Right now, it’s anyone’s game in the self-driving car field. Numerous automakers and technology companies claim to be in the lead, but no clear favorite has emerged just yet. Arguably, General Motors and its Cruise Automation subsidiary, and Alphabet’s Waymo are front-runners.
Behind the scenes, though, GM and Cruise think they’re building a “strong competitive advantage” that could force some out of the market. That’s what Cruise CEO Kyle Vogt told media and investors during a GM meeting surrounding self-driving cars last week, according to Automotive News.
“This is a differentiated product. A company is developing it, and if you are sufficiently more advanced than others in the industry, they may not be able to compete,” Vogt said.
GM CEO Mary Barra presented a broad outline of self-driving vehicle news to investors during the conference in which she said GM will deploy fleets of autonomous cars sometime in 2019. However, they’ll only be operable in “dense urban areas” to start.

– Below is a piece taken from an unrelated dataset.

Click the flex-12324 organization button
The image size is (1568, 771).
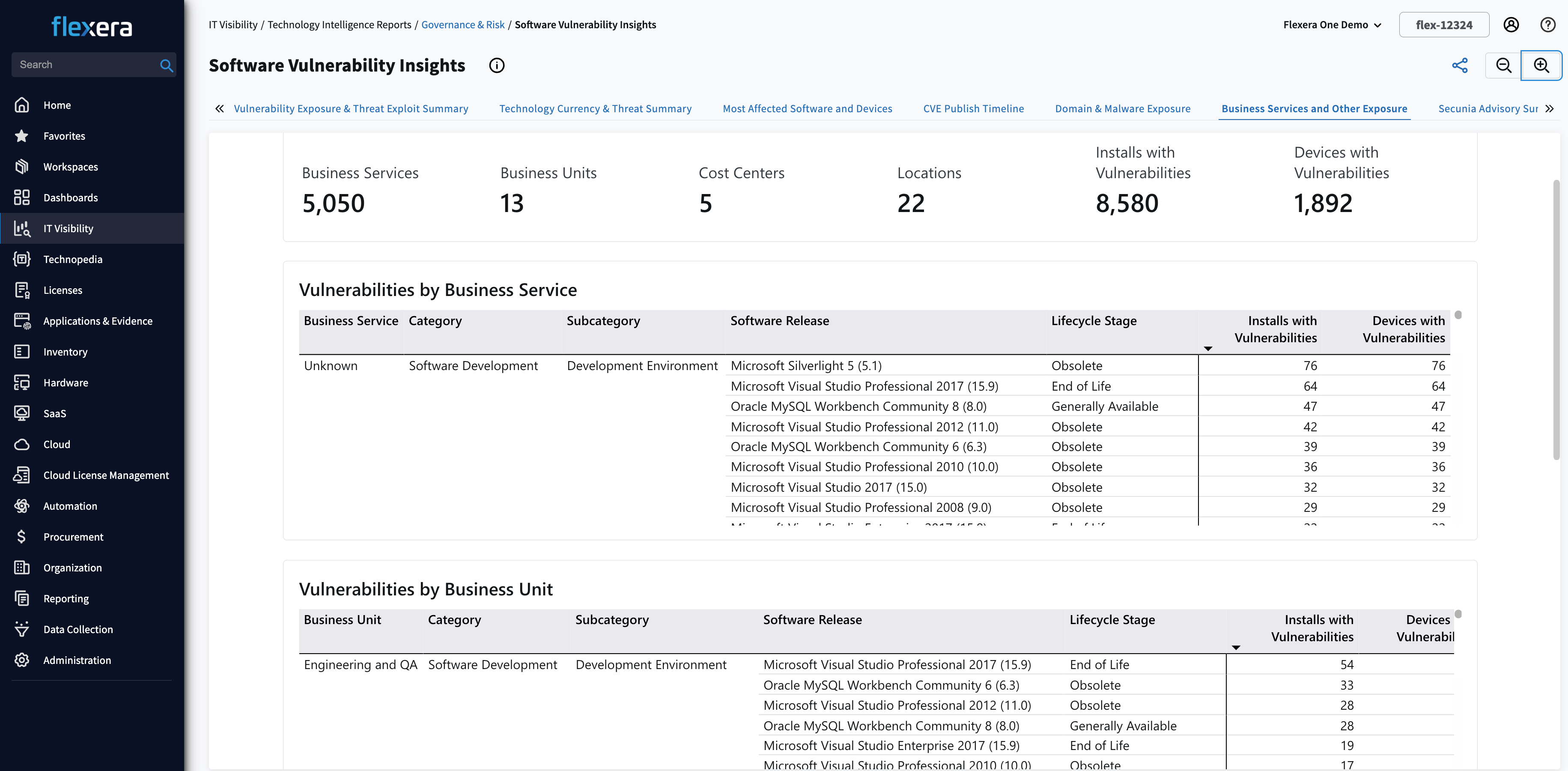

A key goal is to reduce the cost of operating self-driving cars, too. Right now, it costs about $3 per mile; GM wants to bring the cost down to $1 per mile by 2025.
Many GM executives echoed a similar ethos: self-driving cars will likely one day eclipse its core business of building and selling vehicles, and it could return higher margins. That vision will start in 2019. Where it will end is unclear.